The impact won’t be on us, but to our loved ones. I Disagree with this proposal and hope to see it deleted from the budget. If the intent is to go after the “Romney” sized IRA accounts, it’s easy enough to offer a maximum account size. Too many people of modest means have trusted the stretch rules to use their IRAs as a “poor man’s” trust, and this should be left in tact.
Doesn’t the new budget simply restore the non-spouse IRA rule to what it used to be? I remember a time when non-spouses were required to take a distribution of all the money in the inherited IRA within 5 years, and then this was changed (Bush tax cuts?) to allow the stretch rule.
I went back to 1995 for Pub 590 and see “Over the life of the designated beneficiary” on page 24.
I don’t recall there was ever a forced 5 year rule. Let me know if you uncover something reflecting this.
This seems to me like its designed to be an extension of the estate tax.

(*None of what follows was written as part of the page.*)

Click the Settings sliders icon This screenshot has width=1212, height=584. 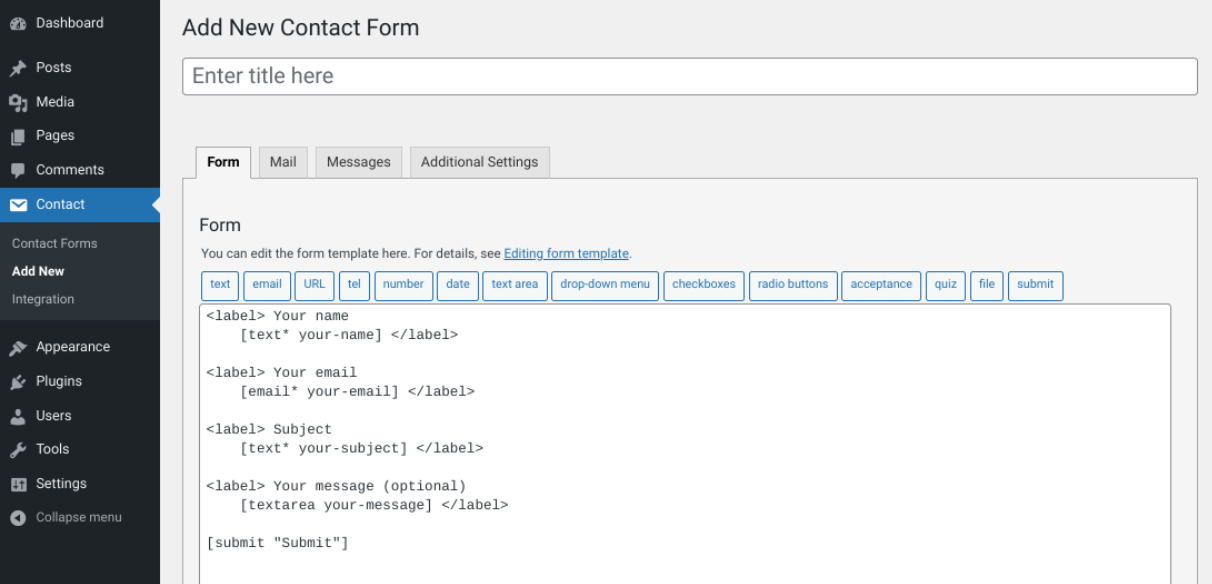(x=18, y=484)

While its a major change for anyone inheriting an IRA it is something that occurs relatively infrequently, compared to say earning weekly income, so they probably expect much less push back than they would receive on an increase in income tax brackets. This is another example of the federal government concentrating on “the edges” instead of truthfully addressing the budget deficit. I haven’t taken a look at this proposal yet, did it specify an expected yearly revenue from this change?
Thanks for visiting. I agree, this is not a change to the tax code portion that impacts us in our weekly pay check. But the IRA has been around for a long time, and is more widespread than the 401(k) or other retirement accounts.

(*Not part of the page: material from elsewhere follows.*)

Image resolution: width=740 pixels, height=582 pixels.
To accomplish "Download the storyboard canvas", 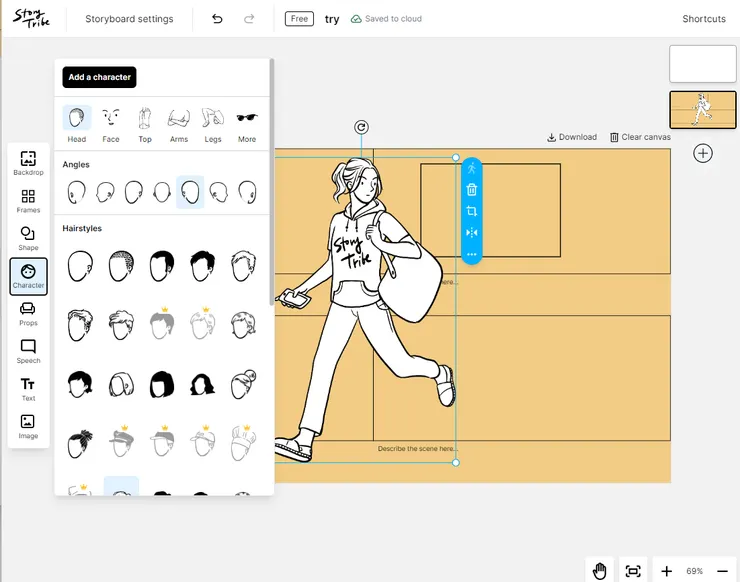I will click(x=572, y=137).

From where I sit, it’s less about how many than it is about who and how impactful. Any lower income couple might be in the 15% bracket, but the forced higher withdrawal pushes them to 25%. In the extreme case, an older couple might be retiring 5 years out and would otherwise be at 10% after they quit work, but the forced withdrawal is far more costly while they are still working. Presumably this was intended to hit the rich, Romney sized IRAs. It will have the unintended consequence of (potentially) hitting all of us.
I believe the Stretch IRA refers to stretching out the IRA to beneficiaries further down the line – not the initial beneficiary but THEIR beneficiaries and theirs, etc. I also believe Dilip Sarwate is correct about the earlier 5 year rule. Non-spouse beneficiaries used to have to take the funds by the end of 5 years but a few years ago it was changed so that the non-spouse could inherit the IRA and treat it as their own – however, it has to be titled as an Inherited IRA the next beneficiary has to keep the same payout schedule as the original non-spouse inherited beneficiary has in place.
Stretch refers to the first beneficiary ability to take withdrawals over her own lifetime. The budget plan included a provision to limit the beneficiary option to 5 years, but this never passed.